* EXERCISE: Copy, exactly and without additions, every line in the records below from the one holding "Where should I click to: Open @ReichelErnst" through the one holding "Task: Open the 万词班音频资料 folder", both ends included.

* TASK INPUTS:
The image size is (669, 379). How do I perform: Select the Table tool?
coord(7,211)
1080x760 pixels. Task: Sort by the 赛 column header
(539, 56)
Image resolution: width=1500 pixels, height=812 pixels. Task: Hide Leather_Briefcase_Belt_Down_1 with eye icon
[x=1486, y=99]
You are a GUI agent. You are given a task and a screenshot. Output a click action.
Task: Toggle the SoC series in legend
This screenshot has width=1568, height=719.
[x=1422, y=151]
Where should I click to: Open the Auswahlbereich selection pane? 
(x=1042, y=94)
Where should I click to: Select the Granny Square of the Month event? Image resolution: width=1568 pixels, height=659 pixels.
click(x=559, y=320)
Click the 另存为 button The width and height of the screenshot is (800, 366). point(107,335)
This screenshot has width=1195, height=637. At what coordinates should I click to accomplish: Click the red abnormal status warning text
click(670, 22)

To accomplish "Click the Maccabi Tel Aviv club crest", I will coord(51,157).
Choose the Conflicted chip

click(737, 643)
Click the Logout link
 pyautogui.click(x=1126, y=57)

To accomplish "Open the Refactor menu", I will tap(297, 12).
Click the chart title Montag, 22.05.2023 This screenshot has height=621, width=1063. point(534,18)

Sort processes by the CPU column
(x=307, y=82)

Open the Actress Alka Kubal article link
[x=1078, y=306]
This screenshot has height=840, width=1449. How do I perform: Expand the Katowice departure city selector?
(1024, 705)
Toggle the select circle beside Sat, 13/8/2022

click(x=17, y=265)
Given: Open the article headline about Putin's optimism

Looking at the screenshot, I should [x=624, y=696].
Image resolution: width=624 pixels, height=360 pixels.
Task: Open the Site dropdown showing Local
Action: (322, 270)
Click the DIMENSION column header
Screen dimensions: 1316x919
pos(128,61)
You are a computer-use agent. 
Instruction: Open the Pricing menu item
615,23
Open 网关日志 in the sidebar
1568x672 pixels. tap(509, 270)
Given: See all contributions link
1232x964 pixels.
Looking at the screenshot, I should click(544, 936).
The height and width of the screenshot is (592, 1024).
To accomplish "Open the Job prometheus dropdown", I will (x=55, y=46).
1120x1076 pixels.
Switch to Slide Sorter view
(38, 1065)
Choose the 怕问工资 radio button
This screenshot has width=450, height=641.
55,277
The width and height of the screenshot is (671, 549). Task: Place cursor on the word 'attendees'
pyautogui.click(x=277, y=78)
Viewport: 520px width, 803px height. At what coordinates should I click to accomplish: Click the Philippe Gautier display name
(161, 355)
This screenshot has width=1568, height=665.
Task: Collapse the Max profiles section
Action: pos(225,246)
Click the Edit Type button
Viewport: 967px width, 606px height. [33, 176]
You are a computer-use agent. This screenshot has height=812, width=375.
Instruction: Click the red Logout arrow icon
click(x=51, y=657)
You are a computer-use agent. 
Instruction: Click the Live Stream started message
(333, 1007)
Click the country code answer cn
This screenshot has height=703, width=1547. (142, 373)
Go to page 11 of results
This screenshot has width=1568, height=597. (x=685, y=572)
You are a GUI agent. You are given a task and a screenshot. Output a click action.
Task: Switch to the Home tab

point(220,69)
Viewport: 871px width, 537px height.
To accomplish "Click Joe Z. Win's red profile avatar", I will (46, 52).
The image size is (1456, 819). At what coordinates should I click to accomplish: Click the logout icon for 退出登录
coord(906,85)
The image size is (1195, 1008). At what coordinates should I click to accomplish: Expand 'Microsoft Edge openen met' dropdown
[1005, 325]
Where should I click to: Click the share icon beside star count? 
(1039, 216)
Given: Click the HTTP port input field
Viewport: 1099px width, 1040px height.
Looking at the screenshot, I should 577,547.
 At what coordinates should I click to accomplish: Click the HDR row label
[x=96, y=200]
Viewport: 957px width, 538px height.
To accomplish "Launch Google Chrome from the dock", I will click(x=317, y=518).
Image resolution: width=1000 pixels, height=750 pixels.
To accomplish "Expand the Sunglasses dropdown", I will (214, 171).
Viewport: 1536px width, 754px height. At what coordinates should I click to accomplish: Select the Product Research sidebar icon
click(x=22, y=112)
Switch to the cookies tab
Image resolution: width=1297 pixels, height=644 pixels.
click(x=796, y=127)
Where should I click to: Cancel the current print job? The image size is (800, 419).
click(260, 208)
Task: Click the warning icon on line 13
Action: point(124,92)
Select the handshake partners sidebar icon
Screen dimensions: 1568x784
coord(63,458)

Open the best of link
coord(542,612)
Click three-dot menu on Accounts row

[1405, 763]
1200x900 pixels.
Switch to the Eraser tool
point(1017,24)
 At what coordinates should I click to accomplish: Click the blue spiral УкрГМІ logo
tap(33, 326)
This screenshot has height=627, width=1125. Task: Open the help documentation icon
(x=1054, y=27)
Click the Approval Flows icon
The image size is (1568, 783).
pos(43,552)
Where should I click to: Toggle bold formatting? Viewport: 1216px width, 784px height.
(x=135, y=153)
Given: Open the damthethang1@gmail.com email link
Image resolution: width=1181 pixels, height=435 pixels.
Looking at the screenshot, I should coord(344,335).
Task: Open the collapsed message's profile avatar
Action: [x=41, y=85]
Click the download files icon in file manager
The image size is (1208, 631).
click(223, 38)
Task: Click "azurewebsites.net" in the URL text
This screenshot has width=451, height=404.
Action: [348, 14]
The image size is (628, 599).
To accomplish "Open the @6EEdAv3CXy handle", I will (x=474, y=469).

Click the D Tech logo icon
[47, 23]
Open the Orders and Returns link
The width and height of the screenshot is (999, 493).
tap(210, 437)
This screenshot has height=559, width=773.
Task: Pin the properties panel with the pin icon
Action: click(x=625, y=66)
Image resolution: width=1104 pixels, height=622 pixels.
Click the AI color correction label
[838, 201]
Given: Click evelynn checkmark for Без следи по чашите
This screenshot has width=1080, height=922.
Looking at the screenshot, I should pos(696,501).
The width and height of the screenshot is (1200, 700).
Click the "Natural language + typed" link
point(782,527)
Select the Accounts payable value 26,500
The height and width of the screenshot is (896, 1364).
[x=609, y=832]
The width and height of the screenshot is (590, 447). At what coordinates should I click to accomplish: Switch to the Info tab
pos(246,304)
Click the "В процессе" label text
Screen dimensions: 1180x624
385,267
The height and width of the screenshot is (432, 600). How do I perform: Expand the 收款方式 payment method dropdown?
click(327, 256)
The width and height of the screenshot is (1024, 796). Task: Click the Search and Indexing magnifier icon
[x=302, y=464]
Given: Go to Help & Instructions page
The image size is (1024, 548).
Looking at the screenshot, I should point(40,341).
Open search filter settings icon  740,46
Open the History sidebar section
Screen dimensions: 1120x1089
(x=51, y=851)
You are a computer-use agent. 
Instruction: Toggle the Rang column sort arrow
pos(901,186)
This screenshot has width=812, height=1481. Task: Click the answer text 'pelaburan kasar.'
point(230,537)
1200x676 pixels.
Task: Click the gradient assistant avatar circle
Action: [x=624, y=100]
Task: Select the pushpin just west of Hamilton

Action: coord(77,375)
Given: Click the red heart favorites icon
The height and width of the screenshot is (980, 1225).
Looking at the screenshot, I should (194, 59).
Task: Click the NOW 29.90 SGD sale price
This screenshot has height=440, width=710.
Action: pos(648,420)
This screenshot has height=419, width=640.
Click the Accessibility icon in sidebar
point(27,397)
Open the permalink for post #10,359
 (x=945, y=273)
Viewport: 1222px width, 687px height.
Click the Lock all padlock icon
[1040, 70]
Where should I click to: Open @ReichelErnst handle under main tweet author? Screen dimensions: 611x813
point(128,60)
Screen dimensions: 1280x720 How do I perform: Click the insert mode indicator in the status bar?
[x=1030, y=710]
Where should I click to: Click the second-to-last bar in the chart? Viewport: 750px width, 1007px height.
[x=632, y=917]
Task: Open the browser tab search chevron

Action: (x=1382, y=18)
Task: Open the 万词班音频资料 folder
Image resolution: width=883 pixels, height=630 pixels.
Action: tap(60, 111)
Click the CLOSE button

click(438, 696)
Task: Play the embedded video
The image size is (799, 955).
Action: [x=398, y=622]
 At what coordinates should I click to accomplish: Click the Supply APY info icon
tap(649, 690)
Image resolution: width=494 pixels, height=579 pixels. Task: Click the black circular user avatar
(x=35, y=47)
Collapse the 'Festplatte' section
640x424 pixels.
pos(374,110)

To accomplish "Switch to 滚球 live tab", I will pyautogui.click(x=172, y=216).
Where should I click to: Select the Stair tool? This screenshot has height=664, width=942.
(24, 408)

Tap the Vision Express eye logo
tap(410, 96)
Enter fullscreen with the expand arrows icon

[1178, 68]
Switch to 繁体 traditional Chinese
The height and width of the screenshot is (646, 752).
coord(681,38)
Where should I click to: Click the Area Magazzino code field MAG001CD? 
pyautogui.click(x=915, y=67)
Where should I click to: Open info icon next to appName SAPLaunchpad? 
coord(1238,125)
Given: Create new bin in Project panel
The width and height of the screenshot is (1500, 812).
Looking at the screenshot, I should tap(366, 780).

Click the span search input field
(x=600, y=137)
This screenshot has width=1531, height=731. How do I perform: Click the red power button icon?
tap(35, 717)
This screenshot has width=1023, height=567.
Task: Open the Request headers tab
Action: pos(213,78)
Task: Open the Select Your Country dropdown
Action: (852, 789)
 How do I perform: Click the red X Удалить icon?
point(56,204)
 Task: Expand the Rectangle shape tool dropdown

* SOLUTION TO THIS TASK:
Where should I click to: Open @ReichelErnst handle under main tweet author? Screen dimensions: 611x813
point(128,60)
Screen dimensions: 1280x720 How do I perform: Click the insert mode indicator in the status bar?
[x=1030, y=710]
Where should I click to: Click the second-to-last bar in the chart? Viewport: 750px width, 1007px height.
[x=632, y=917]
Task: Open the browser tab search chevron

Action: (x=1382, y=18)
Task: Open the 万词班音频资料 folder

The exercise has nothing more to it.